Ainsi se trouveraient quasi éliminées deux causes de mal de l'air : bruit et odeur, et même, d'après les spécialistes, une troisième : la mauvaise vision du paysage, coupée, dans tant d'autres avions, par les plans des ailes, des haubans ou des moteurs.
Entre ces deux appareils, chacun intéressant à divers points de vue, nous avons intercalé les photographies de quelques types d'appareils bizarres, en maquettes ou en essais. Ceux-ci prouvent que l'aviation tente encore bien des chercheurs dont les conceptions nous paraissent aujourd'hui quelque peu fantaisistes, mais qui n'en font pas moins de l'aéronautique une des sciences les plus passionnantes, propre à nous révéler continuellement de nouvelles possibilités.
Maurice BERT, Ingénieur des Arts et Manufactures.

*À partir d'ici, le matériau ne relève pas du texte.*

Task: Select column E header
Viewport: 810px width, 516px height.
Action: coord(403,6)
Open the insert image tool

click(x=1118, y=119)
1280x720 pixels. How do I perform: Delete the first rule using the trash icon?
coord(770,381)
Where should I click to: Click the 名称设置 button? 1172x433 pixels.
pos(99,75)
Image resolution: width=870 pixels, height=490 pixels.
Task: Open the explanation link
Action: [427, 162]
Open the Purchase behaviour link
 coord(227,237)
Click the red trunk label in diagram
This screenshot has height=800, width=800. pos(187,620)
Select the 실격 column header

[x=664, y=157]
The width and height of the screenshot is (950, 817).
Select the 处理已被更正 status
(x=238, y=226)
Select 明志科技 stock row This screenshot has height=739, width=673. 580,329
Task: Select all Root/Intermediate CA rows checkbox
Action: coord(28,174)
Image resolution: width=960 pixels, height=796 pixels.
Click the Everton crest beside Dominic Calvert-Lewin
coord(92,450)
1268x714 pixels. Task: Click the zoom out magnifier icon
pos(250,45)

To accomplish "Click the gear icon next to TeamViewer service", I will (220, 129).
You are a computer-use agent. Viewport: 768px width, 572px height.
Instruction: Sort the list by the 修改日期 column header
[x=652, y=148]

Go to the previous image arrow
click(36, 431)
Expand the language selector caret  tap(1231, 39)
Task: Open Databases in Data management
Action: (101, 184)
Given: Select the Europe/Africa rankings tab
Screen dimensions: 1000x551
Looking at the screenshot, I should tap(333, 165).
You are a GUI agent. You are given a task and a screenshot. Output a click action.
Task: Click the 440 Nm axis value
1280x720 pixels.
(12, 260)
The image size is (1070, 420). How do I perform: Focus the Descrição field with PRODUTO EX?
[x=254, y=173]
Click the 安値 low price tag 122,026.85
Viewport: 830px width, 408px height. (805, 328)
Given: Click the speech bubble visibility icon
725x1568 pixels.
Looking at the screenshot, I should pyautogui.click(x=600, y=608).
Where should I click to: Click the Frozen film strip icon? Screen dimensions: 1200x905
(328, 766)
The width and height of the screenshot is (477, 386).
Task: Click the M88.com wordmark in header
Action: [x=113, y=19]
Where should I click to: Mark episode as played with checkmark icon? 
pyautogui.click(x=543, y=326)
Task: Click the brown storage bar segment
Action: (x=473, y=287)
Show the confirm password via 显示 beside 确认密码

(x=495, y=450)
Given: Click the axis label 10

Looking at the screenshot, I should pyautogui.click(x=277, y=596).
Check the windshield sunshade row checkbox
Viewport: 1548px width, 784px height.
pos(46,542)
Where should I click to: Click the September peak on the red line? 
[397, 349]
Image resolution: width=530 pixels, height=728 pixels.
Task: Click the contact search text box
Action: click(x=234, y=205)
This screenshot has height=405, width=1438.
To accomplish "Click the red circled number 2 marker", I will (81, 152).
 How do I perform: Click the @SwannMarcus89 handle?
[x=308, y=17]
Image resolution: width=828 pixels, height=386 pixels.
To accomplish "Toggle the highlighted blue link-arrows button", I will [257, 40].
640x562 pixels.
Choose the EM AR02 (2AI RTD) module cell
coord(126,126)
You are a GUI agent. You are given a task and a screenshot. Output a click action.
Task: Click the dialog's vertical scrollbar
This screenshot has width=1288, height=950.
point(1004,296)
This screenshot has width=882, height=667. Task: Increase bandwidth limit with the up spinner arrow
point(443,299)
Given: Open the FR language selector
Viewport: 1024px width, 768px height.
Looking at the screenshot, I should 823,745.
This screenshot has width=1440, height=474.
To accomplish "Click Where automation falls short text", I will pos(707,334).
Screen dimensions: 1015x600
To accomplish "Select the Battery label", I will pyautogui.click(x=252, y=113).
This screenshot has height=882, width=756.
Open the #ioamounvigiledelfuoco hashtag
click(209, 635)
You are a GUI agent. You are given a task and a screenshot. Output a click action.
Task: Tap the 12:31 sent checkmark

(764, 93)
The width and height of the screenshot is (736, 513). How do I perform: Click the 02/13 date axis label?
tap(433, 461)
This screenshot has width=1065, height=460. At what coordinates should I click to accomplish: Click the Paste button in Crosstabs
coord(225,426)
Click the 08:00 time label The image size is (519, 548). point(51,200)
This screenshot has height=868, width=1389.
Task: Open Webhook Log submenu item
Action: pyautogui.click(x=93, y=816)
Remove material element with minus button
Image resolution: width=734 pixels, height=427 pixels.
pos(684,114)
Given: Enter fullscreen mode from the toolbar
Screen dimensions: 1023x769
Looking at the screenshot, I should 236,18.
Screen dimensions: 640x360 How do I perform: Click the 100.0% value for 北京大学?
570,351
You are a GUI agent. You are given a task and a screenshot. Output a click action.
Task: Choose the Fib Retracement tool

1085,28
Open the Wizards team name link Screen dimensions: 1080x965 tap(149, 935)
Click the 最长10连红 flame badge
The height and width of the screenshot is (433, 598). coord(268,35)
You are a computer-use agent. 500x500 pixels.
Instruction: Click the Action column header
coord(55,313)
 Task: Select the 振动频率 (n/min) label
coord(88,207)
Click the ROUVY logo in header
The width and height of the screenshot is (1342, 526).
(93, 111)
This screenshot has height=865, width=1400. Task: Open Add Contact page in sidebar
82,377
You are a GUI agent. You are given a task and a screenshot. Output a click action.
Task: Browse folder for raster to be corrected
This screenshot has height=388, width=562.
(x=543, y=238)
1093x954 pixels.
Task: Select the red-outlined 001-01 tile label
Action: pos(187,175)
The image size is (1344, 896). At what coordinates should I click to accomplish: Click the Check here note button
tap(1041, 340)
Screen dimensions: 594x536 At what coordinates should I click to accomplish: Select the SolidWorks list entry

Une vue impressionnante de la partie médiane de l'Handley Page-42, cet appareil anglais de transport récemment mis en service par les « Imperial Airways ». Comme on le remarque sur le document de la page précédente, l'immense fuselage de cet aérobus de luxe est constitué par deux salons, situés l'un en avant des ailes, l'autre en arrière, et pouvant contenir chacun 20 personnes confortablement assises. Entre ces deux vastes compartiments, richement décorés, se placent, à la hauteur des roues, le buffet, deux lavabos et le fourgon à bagages. Les roues comportent amortisseurs oléopneumatiques et freins à air comprimé reliés à des pédales contrôlées par le pilote.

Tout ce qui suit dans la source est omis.